肆力就畝 曽無筋力 扣角將仕 既無甯識
無智在官 致譏空職 有貪素飡 遺誡尸食
濫竽姦行 已尤非直 雅頌美風 但聞周國
彼孔縱聖 栖遑不默 此余太頑 當從何則
欲進無才 將𨓤有逼 進退兩間 何夥歎息
いまでもそうだが、立身出世は親を喜ばしたりするけれども、せいぜい親の気持ちに添うだけのことである。本人がその気になっていればいいが、儒者が説く様な忠孝に値する親玉などめったにいるものではなく、たいがいヤクザか幇間である。こういうやからにも激しいバカ圧力の中で諫めなければならないと命じる儒教は、われわれを殺す気なのか。就職を望む親たちの期待を裏切り出家することは勇気のいることだ。空海のむかしからそうだったのであり、彼だって、上の様な自分があたかも劣等生になったみたいな状態に落とし込まれていたに違いない。いまでも、野望を持ちながら「此余太頑 當從何則」と自分が従う理念と法則を見出せず、「欲進無才 將𨓤有逼 進退兩間 何夥歎息」(使えようとすればそんな才はなく、退いて生きようすれば圧を受ける、進むも退くも地獄で、ため息しかでてこんわ)と思っている大学院生は多い。本当は就職してからも、馬鹿馬鹿しい競争に晒されるから、大して違わないのであるが。
思想や文学の勉強はだいたい自分のしらない昔のことを思い出す作業である。我々の意識のありかたはほとんど進歩などしていない、昔から心と頭のいいやつはいいが、世の中はいつも悲惨で、みたいな身もふたもないことを思い出すことである。そうでないと、我々は自分しか知ることはない。ということは自分が生きてきた時間が成長のように感じられるそのままに、人間も社会も国家も進歩しているとなんとなく考えてしまう。人文系はある意味で時間の流れを消去する残酷さをもつ。しかしそれが上の様な、労働=報恩の地獄からの自由でもある訳である、我々個人にとっても国家にとっても。
それにしても、おれも含めて、空海や古今和歌集、プラトンやヘーゲルなんかのあとによくものを書こうとか思うよな。思い上がりもはなはだしい。我々が学べば学ぶほど、ほとんどのことが言われているようなきがしてくるが、これが人文系の学問の意義なのである。その意味で、わたくしは田島正樹氏の『文学部という冒険』で述べられている、文学部における現在を照らす過去の文脈の発見が政治的闘争としてあるという意見には賛成である。政治的なのは、いわゆるヤクザと幇間の政治は、新たな意味を提示するところにほとんどの精力が傾けられ、古い考えの排斥というかたちをとることが多いからである。

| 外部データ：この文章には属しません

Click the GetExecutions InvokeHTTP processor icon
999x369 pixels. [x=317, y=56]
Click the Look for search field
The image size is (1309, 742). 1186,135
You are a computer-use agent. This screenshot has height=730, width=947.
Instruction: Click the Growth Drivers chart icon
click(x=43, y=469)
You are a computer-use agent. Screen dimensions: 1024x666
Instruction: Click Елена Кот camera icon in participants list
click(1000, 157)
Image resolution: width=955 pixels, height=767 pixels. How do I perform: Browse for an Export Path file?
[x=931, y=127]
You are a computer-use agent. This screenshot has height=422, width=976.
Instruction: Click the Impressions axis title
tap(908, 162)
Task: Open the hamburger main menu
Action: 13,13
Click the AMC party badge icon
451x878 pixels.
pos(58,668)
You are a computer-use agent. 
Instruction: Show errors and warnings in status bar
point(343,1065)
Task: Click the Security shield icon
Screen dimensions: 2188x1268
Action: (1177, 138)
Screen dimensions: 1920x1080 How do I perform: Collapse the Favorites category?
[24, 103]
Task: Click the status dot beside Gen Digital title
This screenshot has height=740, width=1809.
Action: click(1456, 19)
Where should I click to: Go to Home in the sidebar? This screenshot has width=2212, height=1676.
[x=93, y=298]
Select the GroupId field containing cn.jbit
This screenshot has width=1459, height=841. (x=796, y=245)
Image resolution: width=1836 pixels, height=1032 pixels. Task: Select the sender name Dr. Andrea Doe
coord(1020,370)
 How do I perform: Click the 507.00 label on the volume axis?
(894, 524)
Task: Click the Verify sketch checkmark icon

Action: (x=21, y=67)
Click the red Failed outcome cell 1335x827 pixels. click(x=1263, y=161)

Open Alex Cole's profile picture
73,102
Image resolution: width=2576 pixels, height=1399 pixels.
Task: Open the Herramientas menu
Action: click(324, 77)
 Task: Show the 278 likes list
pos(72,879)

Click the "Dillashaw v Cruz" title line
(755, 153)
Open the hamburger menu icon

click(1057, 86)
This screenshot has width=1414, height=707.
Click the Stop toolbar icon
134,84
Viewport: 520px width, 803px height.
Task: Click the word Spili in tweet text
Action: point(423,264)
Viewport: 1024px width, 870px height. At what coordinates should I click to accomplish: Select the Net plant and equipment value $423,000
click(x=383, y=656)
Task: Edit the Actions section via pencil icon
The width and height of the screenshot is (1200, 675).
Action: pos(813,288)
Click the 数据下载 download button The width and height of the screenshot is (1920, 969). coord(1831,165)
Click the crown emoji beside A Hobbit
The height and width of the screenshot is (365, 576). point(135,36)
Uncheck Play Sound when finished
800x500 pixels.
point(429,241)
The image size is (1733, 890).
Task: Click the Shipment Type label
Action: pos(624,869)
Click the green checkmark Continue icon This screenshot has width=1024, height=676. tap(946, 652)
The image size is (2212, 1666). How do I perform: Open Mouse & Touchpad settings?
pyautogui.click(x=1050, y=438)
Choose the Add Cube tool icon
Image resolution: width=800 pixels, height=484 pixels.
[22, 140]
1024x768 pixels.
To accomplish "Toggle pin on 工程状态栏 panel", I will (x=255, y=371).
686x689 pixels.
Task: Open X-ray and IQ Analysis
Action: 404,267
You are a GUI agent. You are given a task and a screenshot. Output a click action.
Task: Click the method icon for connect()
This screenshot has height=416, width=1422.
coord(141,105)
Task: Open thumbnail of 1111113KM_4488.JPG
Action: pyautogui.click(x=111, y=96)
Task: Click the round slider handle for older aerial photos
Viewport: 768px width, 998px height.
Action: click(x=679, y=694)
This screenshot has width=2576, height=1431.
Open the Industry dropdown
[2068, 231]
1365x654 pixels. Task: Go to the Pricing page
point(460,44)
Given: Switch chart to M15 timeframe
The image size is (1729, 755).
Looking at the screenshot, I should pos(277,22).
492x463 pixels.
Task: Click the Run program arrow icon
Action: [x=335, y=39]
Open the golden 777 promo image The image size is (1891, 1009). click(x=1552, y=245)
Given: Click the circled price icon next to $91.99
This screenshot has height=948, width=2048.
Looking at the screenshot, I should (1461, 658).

越えて翌月の五日に城攻めに加わった諸侯が、京の二条城に群参した時に、家康は忠直卿の手を取りながら、
「御身が父、秀康世にありしほどは、よく我に忠孝を尽くしてくれたるわ、汝はまたこのたび諸軍に優れし軍忠を現したること、満足の至りじゃ。これによって感状を授けんと思えど、家門の中なればそれにも及ぶまい。わが本統のあらん限り、越前の家また磐石のごとく安泰じゃ」といいながら、秘蔵の初花の茶入を忠直卿に与えた。忠直卿はこの上なき面目を施して、諸大名の列座の中に自分の身の燦として光を放つごとく覚えた。
――菊池寛「忠直卿行状記」
私の見たところ、人間が光ってみえる人間に謙抑的であるやつは居ない。忠直も家康に褒められたから自分が光ってみえたのではなく、普段から自分が蛍みたいに見えているのである。虫はやっぱり人間ではない。